Siddhartha Mukherjee’s start-up to file trial data for cancer therapy
THE MOVE AIMS TO MAKE THE ADVANCED CAR-T CELL THERAPY FOR CANCERS COMMERCIALLY AVAILABLE IN INDIA
NEW DELHI: Immuneel Therapeutics, co-founded by Indianborn oncologist Siddhartha Mukherjee, is likely to submit safety and efficacy data from clinical trials of its breakthrough cell therapy for cancer patients to India’s drugs regulator in the second quarter of 2023, the Pulitzer Prize winner said.
“By April or May, we should we able to submit the relevant data to the drugs controller general of India, seeking market authorization,” Dr Mukherjee said. “We cannot talk of a definitive launch time as the regulator may ask us to submit more information, and it could take some time before necessary approvals for its commercial use come through.” The move is an attempt to make the advanced Chimeric Antigen Receptor (CAR)-T cell therapy for hard-totreat cancers such as leukaemias, lymphomas, and multiple myeloma commercially available in India.
The other founders of Immuneel are Kiran Mazumdar Shaw, executive chairperson of bio pharmaceutical company Biocon, and Kush Parmar, managing partner of Boston-based 5AM ventures, a venture capital firm. Dr Mukherjee was awarded the Pulitzer Prize for general non-fiction for his 2010 book, The Emperor of All Maladies: A Biography of Cancer.

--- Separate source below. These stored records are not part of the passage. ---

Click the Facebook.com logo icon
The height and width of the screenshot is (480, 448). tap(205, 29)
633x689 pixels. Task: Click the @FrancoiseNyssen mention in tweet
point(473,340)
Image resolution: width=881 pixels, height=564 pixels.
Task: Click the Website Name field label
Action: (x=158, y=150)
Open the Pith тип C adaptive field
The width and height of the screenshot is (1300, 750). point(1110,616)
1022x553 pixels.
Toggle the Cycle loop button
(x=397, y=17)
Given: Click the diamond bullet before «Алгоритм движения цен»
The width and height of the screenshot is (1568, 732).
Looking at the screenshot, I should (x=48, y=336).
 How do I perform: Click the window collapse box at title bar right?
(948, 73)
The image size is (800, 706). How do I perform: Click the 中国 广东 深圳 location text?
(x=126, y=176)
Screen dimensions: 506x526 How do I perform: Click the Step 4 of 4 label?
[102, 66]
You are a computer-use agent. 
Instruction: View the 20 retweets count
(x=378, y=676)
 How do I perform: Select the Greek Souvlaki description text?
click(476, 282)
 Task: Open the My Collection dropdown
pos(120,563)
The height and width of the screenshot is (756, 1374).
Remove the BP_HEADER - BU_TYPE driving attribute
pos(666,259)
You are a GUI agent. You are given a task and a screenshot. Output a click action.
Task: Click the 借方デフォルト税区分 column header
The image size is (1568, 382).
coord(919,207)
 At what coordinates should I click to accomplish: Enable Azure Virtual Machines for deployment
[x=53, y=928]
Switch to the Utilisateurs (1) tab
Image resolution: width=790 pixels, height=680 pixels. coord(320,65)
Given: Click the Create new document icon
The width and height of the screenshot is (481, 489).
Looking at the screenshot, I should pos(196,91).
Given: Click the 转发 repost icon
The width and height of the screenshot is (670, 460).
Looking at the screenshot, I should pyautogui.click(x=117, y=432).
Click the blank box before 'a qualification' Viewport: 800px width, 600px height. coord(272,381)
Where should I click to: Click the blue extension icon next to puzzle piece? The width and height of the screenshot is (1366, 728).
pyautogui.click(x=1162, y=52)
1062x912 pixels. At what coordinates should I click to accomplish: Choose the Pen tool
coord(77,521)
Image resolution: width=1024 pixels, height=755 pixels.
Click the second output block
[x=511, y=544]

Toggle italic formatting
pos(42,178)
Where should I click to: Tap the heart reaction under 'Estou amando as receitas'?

The study underway in India is labelled IMAGINE, which builds on phase 1 clinical data from Spain developed by Hospital Clinic in Barcelona. It is currently a phase 2B study testing the safety and efficacy of the drug varnimcabtagene autoleucel. The interim data from the study were presented last month at American Society of Haemotology’s annual meeting that said 77% of overall responses at day 90 in patients with multilined treated leukaemia and lymphoma who received the drug under clinical trial were positive. “83% of acute leukaemia patients who achieved complete response… continued to be in remission at a median follow-up of 112 days. The data set for safety in IMAGINE was favourable, without severe neurotoxicity… Median CAR-T cell manufacturing time was 11 days (range 10-18) with 100% manufacturing success,” the company said in a statement. Results from the first 10 patients of the planned 24 patients to be enrolled in India are likely to be presented before the central drugs standard control organisation. Both adult and children with acute leukaemia as well as lymphoma patients post median two lines of treatment, including in post-transplant setting, were enrolled. At day 90, the results from IMAGINE showed an overall response rate of 77%, with six out of nine patients demonstrating complete responses.
“This phase 2 clinical data has high impact in a patient population with limited treatment options and historically poor outcomes,” read the statement.
Cell-based immunotherapy strategies use immune cells from the patient (or donor) that are then genetically altered outside the body and re-infused into the patient, the company said. Since live cells are re-engineered to fight the disease, cellular immunotherapies are considered living drugs. As part of the process, T cells (or memory cells of the immune system) are collected from a patient’s blood.
These cells are genetically engineered to find and kill cancer cells. The re-engineered cells, or CAR-T cells, are multiplied until there are millions of these attacker cells, and these re-engineered cells are then infused into the patient and multiply further in number.